Türk Milliyetçilerinin Başı Sağolsun
Bir ideal ve mefkure adamı Mehmet Bilal in ben çok farlı bir profilini çizeceğim. Hayatı boyunca her türlü meşakkate göğüs gerip Türk- İslam sentezi idealinden zerre-i miktar sapmamış ve ödün vermemiştir. His dünyamdao kadar doluyum ki sözün neresinden başlayacağımı bilemiyorum.
1960 lı yıllar, ortaokulda aynı sınıfın öğrencileriyiz. Kırsalda henüz ortaokul olmadığı için sınıflarda kırsaldangelen öğrenciler çoğunlukta. Bizler kent merkezinin çocukları daha haylaz ve yaramazız Söz gelimi; Mesut İnce, Cafer Tatlıbal, İsmet Kaya, İsmet Geliç, Zekeriyya Karayazı, Şeref Akben, Halim Akben, Cemil Çiftdemir, Zekİ Karamanlı, Ali Rıza Gümüş Gülten Dinler ,Zafer Çitil, Süheyla Babaoğlu hep sınıf arkadaşlarıyız.Sınıfımızın en cevval,hareketli,sportmen öğrencisi Mehmet Bilal'di. Güreş yapar, bizleri de güreşe teşvik ederdi.Kahramanmaraş Beden terbiyesinin antrenörü İsmet Alpaslan'dı.Bir de içimizde en çok kitap okuyanımız oydu. Nihal Atsız'ın Bozkurtların Ölümü, Bozkurtların Dirilişi'ni onun sayesinde tanıdım ve okudum. Öğretmenlerimiz genelde sol tandanslı kimselerdi. O yıllarda çok popüler olan Fakir Baykurt, Yaşar Kemal, Orhan Kemal gibi yazarların eserlerini okumamızı önerirlerdi.

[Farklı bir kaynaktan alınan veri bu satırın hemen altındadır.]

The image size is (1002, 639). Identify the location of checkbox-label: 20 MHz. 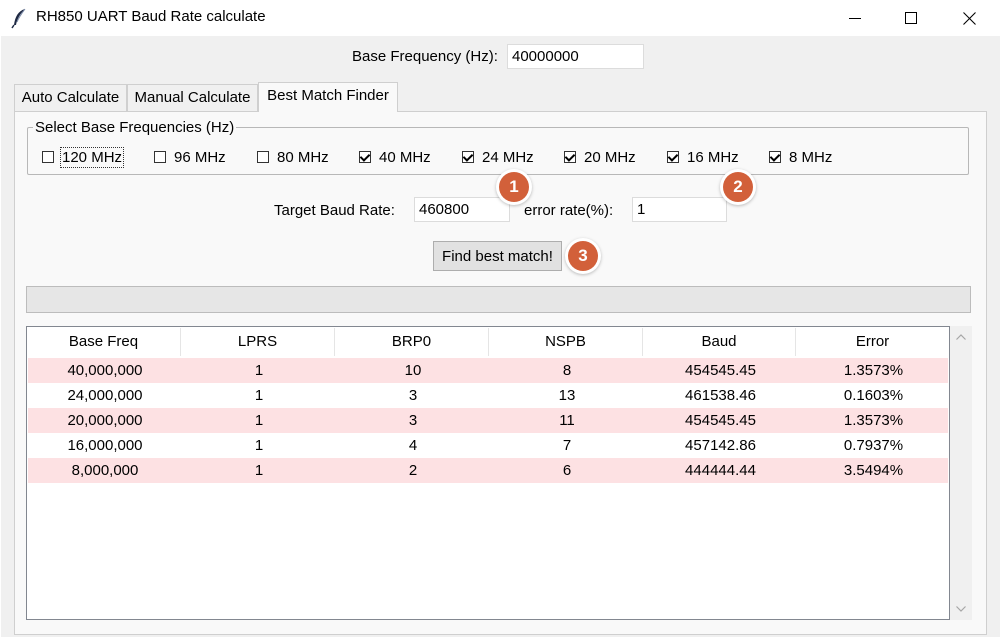
(610, 157).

Yaşımız itibariyle bizler bunları algılamazken Mehmet Bilal bunun farkındaydı. Birbirimize Atsız'ın romanlarındaki kahramanların adlarıyla seslenirdik.

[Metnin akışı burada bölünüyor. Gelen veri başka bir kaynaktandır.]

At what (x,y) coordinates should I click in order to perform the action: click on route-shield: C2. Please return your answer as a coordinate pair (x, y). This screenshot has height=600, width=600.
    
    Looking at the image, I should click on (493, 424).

Lise yıllarına geldiğimizde henüz Said-i Nursi ölmemişti. Nurculuk bayağı popüler haldeydi. Yeni İstiklal gazetesi el altından satılır.Nurcu avukat Bekir Berk'in mahkeme savunmaları efsane gibi anlatılırdı. El altından risale-i nurlar dağıtılır, çok ağdalı dil örgüsüne rağmen okumaya teşvik edilirdi. İşin ilginç yanı; o yıllarda Maraş Lisesi'ne hiç işi yokmuş gibi nurcularla mücadeleyi kendine şiar edinmiş Kadri Çifçi diye bir müdür atandı. Ali Yanar emsali nurcu öğrencilerle uğraşmaya başladı. Bir çoğunu tasdiknameyle uzaklaştırdı. Nurculukla alakası olmayan Mehmet Bilal bunlara sahiplendi, arka çıktı. Hep mazlumdan,mağdurdan yana olan bir milletin bireyi olarak Mehmet Bilal bizim ikazlarımıza rağmen bundan kendini alamadı. Liseli pehlivanlardan Ünal Aras,Mehmet Emin Hurmanlı, Mustafa Demir, Ziya Yener gibi kendini büsbütün güreşe verdi.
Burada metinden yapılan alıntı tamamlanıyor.